◆ Entries supplied

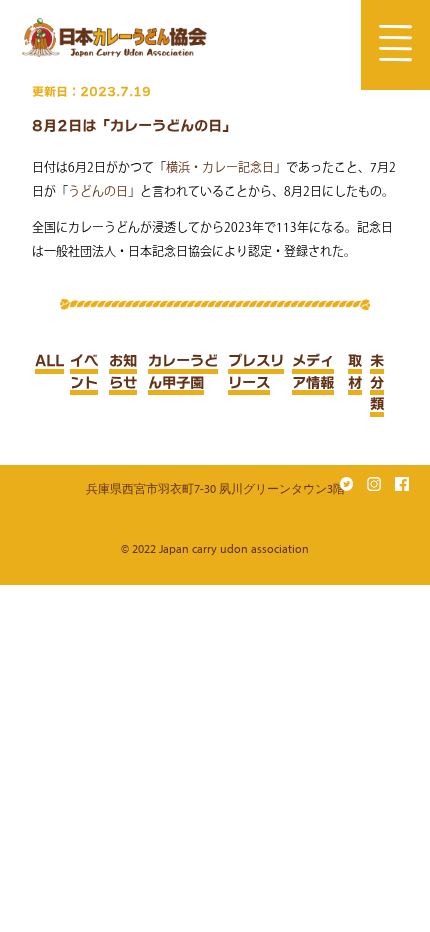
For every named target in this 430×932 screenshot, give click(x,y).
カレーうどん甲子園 (183, 371)
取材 (355, 371)
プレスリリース (256, 371)
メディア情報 (313, 371)
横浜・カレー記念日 (220, 167)
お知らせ (123, 371)
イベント (84, 371)
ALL (49, 360)
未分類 (377, 382)
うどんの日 (98, 191)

◆ What you will do
Print all entries exactly. The images do not belong in the copy.

◆ Answer section
For every named target in this 430×932 screenshot, give click(x,y).
カレーうどん甲子園 (183, 371)
取材 (355, 371)
プレスリリース (256, 371)
メディア情報 (313, 371)
横浜・カレー記念日 (220, 167)
お知らせ (123, 371)
イベント (84, 371)
ALL (49, 360)
未分類 (377, 382)
うどんの日 (98, 191)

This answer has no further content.